I'm trying to get the whole picture of what we are doing in terms
of alias analysis in LLVM. Being new to this I may be missing
some well known things so my apologies if I seem to ask obvious
things.

There are lots of questions arise in my head as I read related
bug reports, sources and documentation, of which looks to be the
most simple is,

Why the current TBAA implementation returns NoAlias for pairs of
accesses for which it has no idea if they really alias?

TBAA is broken in various ways, but in general, it is because it knows they
can't legally do so.

Let me elaborate on this. My understanding of what the TBAA
implementation is supposed to respond is whether a given pair of
accesses is allowed to alias by the rules of the input language.

No.
TBAA is a bad name for what LLVM is doing, because it's not really TBAA at
that point. I've objected to the name before as it confuses people.
It's really anti-alias sets/subsets structured as a tree. Loads/stores are
tagged with which set they belong to.

In C/C++, those sets are generated by TBAA rules. You could generate
them however you want.

(Which in turn leads me to another question, that is, whether

we are really trying to perform C/C++ alias analysis in a
[language-neutral] codegen pass, but let's postpone this for
later.)

No, we are not trying to do so.

This consideration assumes that what the TBAA implementation
actually returns as a result is orthogonal to the
Must/No/MayAlias set,

No, it is exactly a noalias set.

The latter combination is what I would expect for illegal type
puns, for whatever definition of "illegal". Note that for such
cases we currently get MustAlias from BasicAA and NoAlias from
TBAA.

This is, IMHO, very very broken and should be fixed in clang.

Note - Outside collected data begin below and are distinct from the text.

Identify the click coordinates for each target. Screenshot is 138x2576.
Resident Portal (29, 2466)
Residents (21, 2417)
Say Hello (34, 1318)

In some comments this is considered okay whereas I have to
admit that I don't understand how that may possibly be okay,
meaning it's hard to imagine how a pair of accesses can be
aliasing and non-aliasing at the same time.

Note that it will always be the case
It is entirely possible for one alias analysis to say must alias, and
another to say no-alias, depending on the source of the info.

To me it appears
like that the root cause if this inconsistency is not that any of
these analyses is not correct, but that we are trying to
represent their responses in an inadequate form and we are trying
to use BasicAA as a faster replacement for TBAA in simple cases.

I don't really see this at all.

THe use of BasicAA to go with TBAA is, IMHO, just broken.
it's not trying to be faster, it's doing it for correctness.